# 10K



## Leslie (Apr 7, 2008)

Okay, I am the first here to hit this milestone. I guess I am able to start my own thread. For the moment, I will stare at the beautiful beauty of 9999....

L


----------



## Shizu (Oct 27, 2008)

WOW


----------



## telracs (Jul 12, 2009)

now post a reply so we can see the magic number!


----------



## Buttercup (Oct 28, 2008)

Wow!


----------



## Leslie (Apr 7, 2008)

Okay, here we go boys and girls! LOL

bing bing bing!


----------



## drenee (Nov 11, 2008)

CONGRATULATIONS!!

Way to go, Leslie. 
deb


----------



## Leslie (Apr 7, 2008)

Saved for all posterity:










Thanks, Hannah!


----------



## Leslie (Apr 7, 2008)

drenee said:


> CONGRATULATIONS!!
> 
> Way to go, Leslie.
> deb


Thanks, Deb!

L


----------



## KBoards Admin (Nov 27, 2007)

Amazing!! Congrats, Leslie! Our first 10k finisher!!


----------



## Leslie (Apr 7, 2008)

Harvey said:


> Amazing!! Congrats, Leslie! Our first 10k finisher!!


Thanks, Harvey! I appreciate your support! LOL

L


----------



## luvmy4brats (Nov 9, 2008)

Wow! Congratulations!


----------



## Leslie (Apr 7, 2008)

luvmy4brats said:


> Wow! Congratulations!


Rather unbelievable...LOL


----------



## drenee (Nov 11, 2008)

I'm not surprised.  You have a lot of knowledge, a lot of information, a ton of helpful hints, and you're just plain interesting and fun.  KBs is very fortunate you spend your time with us.  
deb


----------



## Susan in VA (Apr 3, 2009)

Congratulations!  

(I was wondering whether the counter could handle it or whether it would roll over to zero.  )


----------



## intinst (Dec 23, 2008)

The first and perhaps only, everyone else is far far away from the Leslie level.


----------



## sjc (Oct 29, 2008)

Holy crap Batman!!
CONGRATULATIONS!!!!...You *ALL* know what I am going to say next _right_??...

"Break out the MARGARITAS!!!"

Yahoo!! Leslie, we *value* you; that much is obvious. Can my two best friends, MARGE & RITA come to the party?
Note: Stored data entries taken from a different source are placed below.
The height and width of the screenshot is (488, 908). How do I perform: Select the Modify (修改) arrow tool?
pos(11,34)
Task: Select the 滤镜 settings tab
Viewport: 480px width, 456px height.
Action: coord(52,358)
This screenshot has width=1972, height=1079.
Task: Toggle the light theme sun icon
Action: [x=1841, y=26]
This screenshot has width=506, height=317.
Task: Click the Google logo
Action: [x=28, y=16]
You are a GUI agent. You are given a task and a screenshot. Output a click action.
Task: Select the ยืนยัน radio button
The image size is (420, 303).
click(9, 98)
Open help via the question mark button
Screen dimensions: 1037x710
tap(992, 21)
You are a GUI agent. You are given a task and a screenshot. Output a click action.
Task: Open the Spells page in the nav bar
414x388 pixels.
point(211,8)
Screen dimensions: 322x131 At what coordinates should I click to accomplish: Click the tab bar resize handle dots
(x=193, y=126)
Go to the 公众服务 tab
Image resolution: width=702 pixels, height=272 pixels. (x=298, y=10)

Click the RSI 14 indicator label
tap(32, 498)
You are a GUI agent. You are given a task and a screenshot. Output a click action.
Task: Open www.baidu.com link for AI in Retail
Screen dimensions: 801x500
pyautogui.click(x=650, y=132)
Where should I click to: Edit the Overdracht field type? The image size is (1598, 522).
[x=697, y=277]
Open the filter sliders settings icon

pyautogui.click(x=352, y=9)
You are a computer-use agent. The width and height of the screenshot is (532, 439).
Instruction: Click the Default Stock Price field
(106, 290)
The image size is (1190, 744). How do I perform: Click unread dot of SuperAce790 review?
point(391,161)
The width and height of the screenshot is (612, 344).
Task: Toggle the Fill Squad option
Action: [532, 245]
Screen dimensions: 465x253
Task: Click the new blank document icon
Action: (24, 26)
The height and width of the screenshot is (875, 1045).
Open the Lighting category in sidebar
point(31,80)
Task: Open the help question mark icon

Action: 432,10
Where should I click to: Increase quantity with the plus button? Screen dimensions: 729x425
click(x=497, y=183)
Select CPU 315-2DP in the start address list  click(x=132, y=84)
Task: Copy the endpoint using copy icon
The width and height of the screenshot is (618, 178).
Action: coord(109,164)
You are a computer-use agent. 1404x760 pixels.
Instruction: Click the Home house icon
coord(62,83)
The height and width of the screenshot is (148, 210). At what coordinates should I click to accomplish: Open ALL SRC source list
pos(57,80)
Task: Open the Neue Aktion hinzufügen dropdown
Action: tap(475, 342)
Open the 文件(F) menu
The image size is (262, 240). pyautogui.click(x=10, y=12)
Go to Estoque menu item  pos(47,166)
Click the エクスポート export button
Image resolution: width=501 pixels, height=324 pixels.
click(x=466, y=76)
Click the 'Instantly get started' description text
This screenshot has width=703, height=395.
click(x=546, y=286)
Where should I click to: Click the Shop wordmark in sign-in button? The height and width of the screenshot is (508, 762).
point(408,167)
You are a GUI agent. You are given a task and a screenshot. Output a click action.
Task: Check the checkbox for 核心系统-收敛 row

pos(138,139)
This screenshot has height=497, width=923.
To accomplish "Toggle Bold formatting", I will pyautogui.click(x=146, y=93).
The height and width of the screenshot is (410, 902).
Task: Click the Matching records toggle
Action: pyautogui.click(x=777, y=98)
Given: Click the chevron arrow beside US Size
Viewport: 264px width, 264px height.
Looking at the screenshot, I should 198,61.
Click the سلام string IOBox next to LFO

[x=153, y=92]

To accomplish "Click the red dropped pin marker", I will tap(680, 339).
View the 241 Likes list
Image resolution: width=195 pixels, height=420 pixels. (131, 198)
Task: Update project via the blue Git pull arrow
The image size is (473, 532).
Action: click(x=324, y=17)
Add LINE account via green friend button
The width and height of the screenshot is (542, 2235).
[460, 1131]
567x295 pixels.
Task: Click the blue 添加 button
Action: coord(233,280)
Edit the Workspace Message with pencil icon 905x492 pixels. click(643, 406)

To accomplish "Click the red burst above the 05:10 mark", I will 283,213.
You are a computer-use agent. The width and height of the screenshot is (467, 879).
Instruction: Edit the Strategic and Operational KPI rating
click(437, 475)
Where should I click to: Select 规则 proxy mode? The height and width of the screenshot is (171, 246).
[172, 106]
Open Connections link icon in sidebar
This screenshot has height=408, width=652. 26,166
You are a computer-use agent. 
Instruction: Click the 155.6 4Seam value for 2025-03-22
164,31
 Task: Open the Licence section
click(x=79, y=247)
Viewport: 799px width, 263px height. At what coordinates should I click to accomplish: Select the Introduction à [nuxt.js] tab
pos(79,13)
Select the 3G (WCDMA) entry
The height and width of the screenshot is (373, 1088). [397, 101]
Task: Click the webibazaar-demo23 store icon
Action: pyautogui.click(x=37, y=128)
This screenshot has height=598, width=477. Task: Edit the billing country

Yippppppeeeee!!! Wow! Such a magic number. Only 8,306 more to go for me!!


----------



## B-Kay 1325 (Dec 29, 2008)

Wow congratulations, I was so excited to reach 500 posts I can't even imagine how excited you must be to reach 10K!!  We are very blessed to have you in our midst.


----------



## Jaasy (Feb 28, 2009)

Way to go. Congratulations...


----------



## MonaSW (Nov 16, 2008)

Congratulations!


----------



## Maxx (Feb 24, 2009)

Wow, congrats.  I thought you were going to tell us that you were running a 10K.  

Maxx


----------



## telracs (Jul 12, 2009)

intinst said:


> The first and perhaps only, everyone else is far far away from the Leslie level.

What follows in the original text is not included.